Hadoop中的HDFS学习

实验环境

服务器列表

服务器用途 IP地址 主机名
NameNode 192.168.3.69 namenode.abc.local
DataNode 1 192.168.3.70 datanode1.abc.local
DataNode 2 192.168.3.71 datanode2.abc.local

环境准备

三台服务器,都最小化安装CentOS 6.6,设置主机名,静态IP地址。

CentOS 6.6 最小化安装,默认是没有Java环境的,需要安装Java环境。

下载Java运行环境的安装介质:jre-7u80-linux-x64.tar.gz

# tar xvfz jre-7u80-linux-x64.tar.gz
# mv jre1.7.0_80/ /opt

在/etc/profile中设置Java环境变量

export JAVA_HOME=/opt/jre1.7.0_80
PATH=$JAVA_HOME/bin:$PATH
export PATH

退出控制台,重新登录服务器,查看Java运行环境

[root@namenode ~]# java -version
java version "1.7.0_80"

数据集行

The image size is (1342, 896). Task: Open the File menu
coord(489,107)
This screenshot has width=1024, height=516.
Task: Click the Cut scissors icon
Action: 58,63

书面练习 1 »
请用两句话概括这篇HDFS学习笔记,每个分句都要以笔记中的句子为依据。
书面练习 2 »
请判断下列说法是否与这篇HDFS学习笔记相符,逐条回答"是"或"否",并原样引用笔记中起决定作用的文字:(a) DataNode 2的IP地址是192.168.3.71;(b) CentOS 6.6最小化安装后默认已带有Java环境;(c) Java环境变量是在/etc/bashrc中设置的。
书面练习 3 »
请从这篇HDFS学习笔记停下的地方续写下去。
上面的列表与本练习无关。

任务答案 1 »
这篇HDFS学习笔记的实验环境由三台服务器组成:一台NameNode(192.168.3.69)和两台DataNode(192.168.3.70、192.168.3.71),三台都最小化安装CentOS 6.6,并设置了主机名和静态IP地址。由于最小化安装默认没有Java环境,需要下载jre-7u80-linux-x64.tar.gz,解压后移到/opt,再在/etc/profile中设置Java环境变量,重新登录后用java -version查看Java运行环境。

任务答案 2 »
(a) 是,"DataNode 2 192.168.3.71 datanode2.abc.local"。
(b) 否,"默认是没有Java环境的"。
(c) 否,"在/etc/profile中设置Java环境变量"。

任务答案 3 »
Java(TM) SE Runtime Environment (build 1.7.0_80-b15)
Java HotSpot(TM) 64-Bit Server VM (build 24.80-b11, mixed mode)

在其他两台服务器,也安装Java运行环境。

设置三台服务器之间SSH无密码登录

CentOS最小化安装没有安装scp,以及ssh客户端程序。通过rpm包安装如下:

# rpm -ivh libedit-2.11-4.20080712cvs.1.el6.x86_64.rpm
# rpm -ivh openssh-clients-5.3p1-104.el6.x86_64.rpm
libedit是openssh的依赖包

注: 通过SSH服务远程访问Linux服务器,连接非常慢,这时需要关闭SSH的DNS反解析,添加下面一行:

UseDNS no

虽然配置文件中[UseDNS yes]被注释点,但默认开关就是yes。(SSH服务默认启用了DNS反向解析的功能)

同时在SSH客户端上,设置本地的DNS解析,编辑/etc/hosts文件,增加如下配置:

192.168.3.69    namenode namenode.abc.local
192.168.3.70    datanode1 datanode1.abc.local
192.168.3.71    datanode2 datanode2.abc.local

注:在本机上安装好openssh-clients后,利用scp想把本地文件传到远程,这个时候,报错
-bash: scp: command not found。这是因为需要在远程也要安装openssh-client,要有scp程序。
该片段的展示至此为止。